Giresun’da maden tepkisi: Verilen tüm izinler iptal edilsin
SonTurkHaber.com, Halktv kaynağından alınan bilgilere dayanarak haber veriyor.
Giresun’un Bulancak ilçesinde son dönemde artan maden arama ve sondaj izinleri, hem bölge halkının hem de çevre örgütlerinin tepkisini çekti. Karadeniz’e dökülen Pazarsuyu Deresi çevresinde yoğunlaşan faaliyetler üzerine, Giresun ve Ordu’daki çevre dernekleri, muhtarlar, siyasi partiler ve sivil toplum kuruluşları bir araya gelerek ortak bir açıklama yaptı.
“BU DOĞA GELECEĞİN EMANETİDİR”Basın açıklamasında konuşan Bulancak Belediye Başkanı Necmi Sıbıç, fındık üretiminde yaşanan verim kaybına dikkat çekerek madencilik faaliyetlerinin yaratacağı tahribata vurgu yaptı:
“Otuz yıl önce Fiskobirlik’e 5 tonun üzerinde fındık teslim eden bir üreticiydim, bu yılki fındığım 800 kilo. Fındığın doğayla ilişkisini HES’ler bozdu. Şimdi aynı tehlike madenlerle geliyor. Bu doğa bize geçmişin mirası değil, geleceğin emanetidir. Emanetimize sahip çıkacağız. Türkiye’de madeni çıkarıp kendi sanayisinde işleyen kimse yok, hammaddeyi yurtdışına satıyoruz. Hammadde satarak kimse zenginleşemez. Gelir ve kalkınma masallarına inanmayın.”
“KÜRESEL SERMAYE TÜRKİYE’Yİ İŞGAL EDİYOR”Giresun İl Genel Meclis Üyesi Ömer Cebeci, Türkiye’deki maden politikalarının değişimine dikkat çekerek şu ifadeleri kullandı:
“1924 Anayasası’nda madenlerin yurtdışına çıkarılamayacağı hükmü vardı. Bu hüküm 2006’da kaldırıldı. 2006’ya kadar toplam 368 maden ruhsatı verilmişken, o tarihten bugüne 260 bin ruhsat verildi. Bu, küresel sermayenin Türkiye’yi işgalidir. Toprağınıza, suyunuza, geleceğinize sahip çıkın.”
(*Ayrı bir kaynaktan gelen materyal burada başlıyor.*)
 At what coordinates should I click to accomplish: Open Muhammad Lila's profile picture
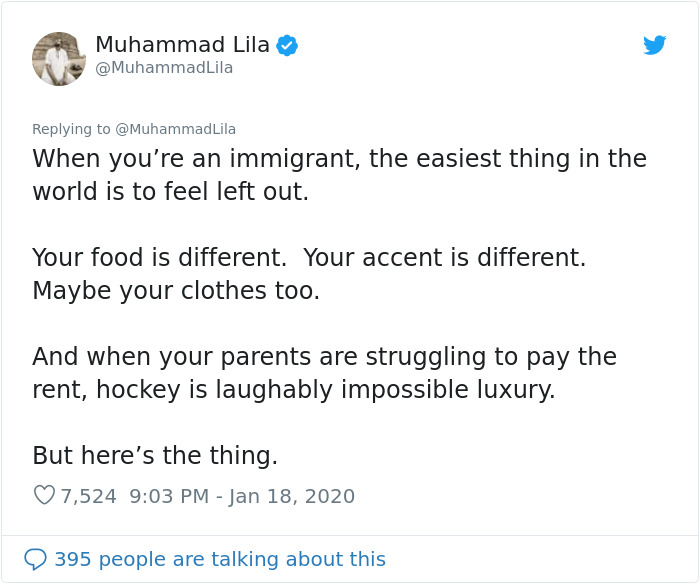pyautogui.click(x=59, y=59)
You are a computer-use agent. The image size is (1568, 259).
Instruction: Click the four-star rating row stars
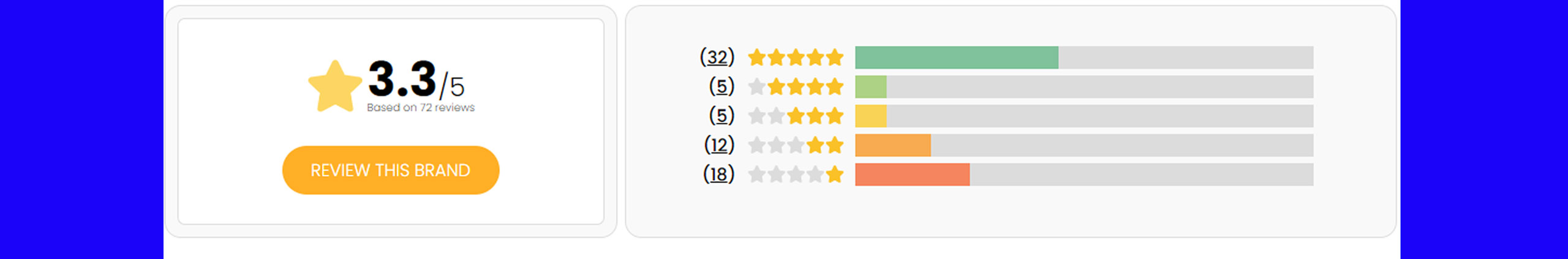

“MADENLER NE ÜLKEYE NE KÖYLÜYE FAYDA GETİRİYOR”TÜKODER Genel Başkanı Aziz Koçal, madenciliğin hem çevreye hem topluma zarar verdiğini belirterek, “Bozkıra dönecek alanlarda hayvanlarımız otlayamayacak. Madenler ulusötesi şirketlerin çıkarı için işletiliyor. Ne ülkemize ne köylere bir faydası var. İliç’te cesetlerine ulaşılamayan işçileri unutmadık. Aynı şey bizim başımıza gelmeden ses çıkarmalıyız. Bu toprakları topla tüfekle alamadılar, şimdi madenlerle almaya çalışıyorlar” dedi.
Fatsa’da madencilik faaliyetlerinden etkilenen yaşlı bir köylü, geçmiş senelerde kendi bölgelerinde yaşadıkları tahribatı şu sözlerle anlattı:
“Sularımız içilmez hale geldi, meyvelerimiz kurudu, üzüm asmaları bitti. Giresun’un yüzde 85’i maden alanı. Su bulamayınca ne yapacağız? Çocuklarımızın geleceği için mücadele etmeliyiz. Çanakkale’de atalarımız nasıl kendini feda ettiyse, biz de doğamız için mücadele etmeliyiz.”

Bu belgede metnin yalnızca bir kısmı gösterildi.